Element and text location data
%%

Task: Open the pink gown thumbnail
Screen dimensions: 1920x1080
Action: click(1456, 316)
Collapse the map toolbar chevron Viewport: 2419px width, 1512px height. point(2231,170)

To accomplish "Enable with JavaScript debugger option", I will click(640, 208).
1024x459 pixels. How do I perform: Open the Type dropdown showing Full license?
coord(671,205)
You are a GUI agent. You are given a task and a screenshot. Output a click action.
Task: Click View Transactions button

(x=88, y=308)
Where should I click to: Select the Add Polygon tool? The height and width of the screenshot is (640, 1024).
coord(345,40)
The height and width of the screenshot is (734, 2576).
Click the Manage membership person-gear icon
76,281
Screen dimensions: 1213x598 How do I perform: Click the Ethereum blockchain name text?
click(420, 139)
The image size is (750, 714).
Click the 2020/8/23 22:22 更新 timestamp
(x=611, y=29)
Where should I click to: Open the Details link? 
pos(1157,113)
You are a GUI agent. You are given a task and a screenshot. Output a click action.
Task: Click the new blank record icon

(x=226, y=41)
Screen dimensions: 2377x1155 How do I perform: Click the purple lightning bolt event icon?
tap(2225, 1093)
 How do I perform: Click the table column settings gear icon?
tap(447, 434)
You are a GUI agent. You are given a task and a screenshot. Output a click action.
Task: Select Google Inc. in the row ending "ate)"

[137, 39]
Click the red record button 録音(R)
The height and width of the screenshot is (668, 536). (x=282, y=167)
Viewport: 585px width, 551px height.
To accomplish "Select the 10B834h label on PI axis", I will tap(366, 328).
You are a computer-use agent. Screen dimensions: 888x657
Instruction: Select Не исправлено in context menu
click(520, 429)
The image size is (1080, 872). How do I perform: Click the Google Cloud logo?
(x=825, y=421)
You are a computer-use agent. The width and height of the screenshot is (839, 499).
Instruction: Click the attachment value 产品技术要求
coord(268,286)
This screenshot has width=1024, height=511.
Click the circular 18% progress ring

%%

EXERCISE:
Recast the material above as a JSON list of strings, one string for each line, leaving out blank lines.

TASK RESPONSE:
[
  "Task: Open the pink gown thumbnail",
  "Screen dimensions: 1920x1080",
  "Action: click(1456, 316)",
  "Collapse the map toolbar chevron Viewport: 2419px width, 1512px height. point(2231,170)",
  "To accomplish \"Enable with JavaScript debugger option\", I will click(640, 208).",
  "1024x459 pixels. How do I perform: Open the Type dropdown showing Full license?",
  "coord(671,205)",
  "You are a GUI agent. You are given a task and a screenshot. Output a click action.",
  "Task: Click View Transactions button",
  "(x=88, y=308)",
  "Where should I click to: Select the Add Polygon tool? The height and width of the screenshot is (640, 1024).",
  "coord(345,40)",
  "The height and width of the screenshot is (734, 2576).",
  "Click the Manage membership person-gear icon",
  "76,281",
  "Screen dimensions: 1213x598 How do I perform: Click the Ethereum blockchain name text?",
  "click(420, 139)",
  "The image size is (750, 714).",
  "Click the 2020/8/23 22:22 更新 timestamp",
  "(x=611, y=29)",
  "Where should I click to: Open the Details link? ",
  "pos(1157,113)",
  "You are a GUI agent. You are given a task and a screenshot. Output a click action.",
  "Task: Click the new blank record icon",
  "(x=226, y=41)",
  "Screen dimensions: 2377x1155 How do I perform: Click the purple lightning bolt event icon?",
  "tap(2225, 1093)",
  " How do I perform: Click the table column settings gear icon?",
  "tap(447, 434)",
  "You are a GUI agent. You are given a task and a screenshot. Output a click action.",
  "Task: Select Google Inc. in the row ending \"ate)\"",
  "[137, 39]",
  "Click the red record button 録音(R)",
  "The height and width of the screenshot is (668, 536). (x=282, y=167)",
  "Viewport: 585px width, 551px height.",
  "To accomplish \"Select the 10B834h label on PI axis\", I will tap(366, 328).",
  "You are a computer-use agent. Screen dimensions: 888x657",
  "Instruction: Select Не исправлено in context menu",
  "click(520, 429)",
  "The image size is (1080, 872). How do I perform: Click the Google Cloud logo?",
  "(x=825, y=421)",
  "You are a computer-use agent. The width and height of the screenshot is (839, 499).",
  "Instruction: Click the attachment value 产品技术要求",
  "coord(268,286)",
  "This screenshot has width=1024, height=511.",
  "Click the circular 18% progress ring"
]